Saatlerdir beni sıkıştırmaya çalışıyordu. Bunalmıştım. Arel'i şu an öncekinden daha iyi anlıyordum. Söylemek istemedikçe pes etmiyor ve tekrar deniyordu. Başarısız olduğunda dolaylı yoldan bulabilecek sorular soruyordu. Bazılarını zorlaması üzerine anlatmıştım. Çok güzel bir kadın olduğunu söylemiştim.

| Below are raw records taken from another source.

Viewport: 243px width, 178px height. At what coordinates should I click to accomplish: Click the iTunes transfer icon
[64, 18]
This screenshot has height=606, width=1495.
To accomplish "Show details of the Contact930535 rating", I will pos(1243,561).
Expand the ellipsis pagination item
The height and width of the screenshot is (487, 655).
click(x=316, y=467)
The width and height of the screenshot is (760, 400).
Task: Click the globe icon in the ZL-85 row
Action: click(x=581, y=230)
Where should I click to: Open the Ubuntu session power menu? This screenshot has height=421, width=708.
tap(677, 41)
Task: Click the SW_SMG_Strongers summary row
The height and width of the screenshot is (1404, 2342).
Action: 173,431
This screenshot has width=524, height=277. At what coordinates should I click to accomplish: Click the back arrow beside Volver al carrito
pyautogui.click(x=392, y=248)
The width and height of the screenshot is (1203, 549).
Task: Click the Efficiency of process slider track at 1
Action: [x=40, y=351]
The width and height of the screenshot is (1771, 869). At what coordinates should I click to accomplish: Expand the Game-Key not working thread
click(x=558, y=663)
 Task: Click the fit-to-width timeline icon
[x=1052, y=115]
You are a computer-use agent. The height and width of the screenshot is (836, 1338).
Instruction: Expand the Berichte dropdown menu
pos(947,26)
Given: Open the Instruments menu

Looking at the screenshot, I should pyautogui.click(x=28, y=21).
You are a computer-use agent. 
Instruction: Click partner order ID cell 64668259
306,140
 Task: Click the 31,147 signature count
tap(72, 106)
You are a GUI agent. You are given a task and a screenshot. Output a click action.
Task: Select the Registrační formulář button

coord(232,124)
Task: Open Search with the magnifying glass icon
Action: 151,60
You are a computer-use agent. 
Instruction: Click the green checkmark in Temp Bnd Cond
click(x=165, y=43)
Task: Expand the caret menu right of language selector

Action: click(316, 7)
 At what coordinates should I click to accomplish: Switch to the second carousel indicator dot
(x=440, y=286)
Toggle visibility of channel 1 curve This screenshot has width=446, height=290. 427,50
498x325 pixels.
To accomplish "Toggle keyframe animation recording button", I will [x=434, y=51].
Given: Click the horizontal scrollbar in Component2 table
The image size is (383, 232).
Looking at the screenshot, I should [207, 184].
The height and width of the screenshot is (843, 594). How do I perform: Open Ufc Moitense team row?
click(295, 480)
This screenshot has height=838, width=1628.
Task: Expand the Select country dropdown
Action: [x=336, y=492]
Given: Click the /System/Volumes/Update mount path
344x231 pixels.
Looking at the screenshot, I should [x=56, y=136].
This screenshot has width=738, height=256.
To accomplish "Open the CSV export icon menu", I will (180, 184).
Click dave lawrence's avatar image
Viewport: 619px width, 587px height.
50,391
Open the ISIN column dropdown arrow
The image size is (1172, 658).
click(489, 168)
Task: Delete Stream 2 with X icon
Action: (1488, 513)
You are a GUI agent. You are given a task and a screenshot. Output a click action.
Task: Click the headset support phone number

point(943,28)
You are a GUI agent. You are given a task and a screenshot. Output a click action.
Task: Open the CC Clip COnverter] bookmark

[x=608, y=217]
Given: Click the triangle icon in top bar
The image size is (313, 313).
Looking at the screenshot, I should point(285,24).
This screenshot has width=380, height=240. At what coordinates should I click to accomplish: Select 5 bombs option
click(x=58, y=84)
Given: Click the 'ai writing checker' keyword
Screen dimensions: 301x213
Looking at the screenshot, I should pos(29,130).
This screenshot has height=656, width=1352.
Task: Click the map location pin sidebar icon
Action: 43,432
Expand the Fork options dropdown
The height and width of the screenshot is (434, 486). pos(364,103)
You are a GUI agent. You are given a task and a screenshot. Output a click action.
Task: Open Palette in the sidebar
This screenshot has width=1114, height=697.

Güçlü ve çekici. Zeki olduğunu da eklemiştim. Canım acımıştı bunları söylerken. Arel bana güçsüz ve aptal demişti. Bu kelimeler o kadını övdüğüm her an zihnime doluyordu.

"Artık söyle! Bak Arel söyleyebileceğini demiş!" Ofladım. Demişti. Yinede söylemek istememiştim. Beni denemek için öyle söylemiş olabilirdi. Ama bu işkenceye artık dayanamazdım.

"Beyaz kadınlardan biri. Tamam mı?" Şokla gözlerini açtı.

"Ne?! Arel'in mühürlüsü beyaz kadınlardan biri mi?!" Avazı çıktığı kadar bağırmıştı resmen.

"Ne?! Beyaz kadınlardan biri mi?!" Arkamızdan gelen sesle bende ayağa kalktım. Dora ile aynı anda dönmüştük. Ses Uraz'a aitti.

"Ne?! Beyaz kadın mı?!" Dora'nın annesi ise Uraz ve Ulaş'ın arkasındaydı. Bu sefer konuşan oydu. "Bana bir şeyler oluyor." Kadın bayılırken Ulaş onu tuttu.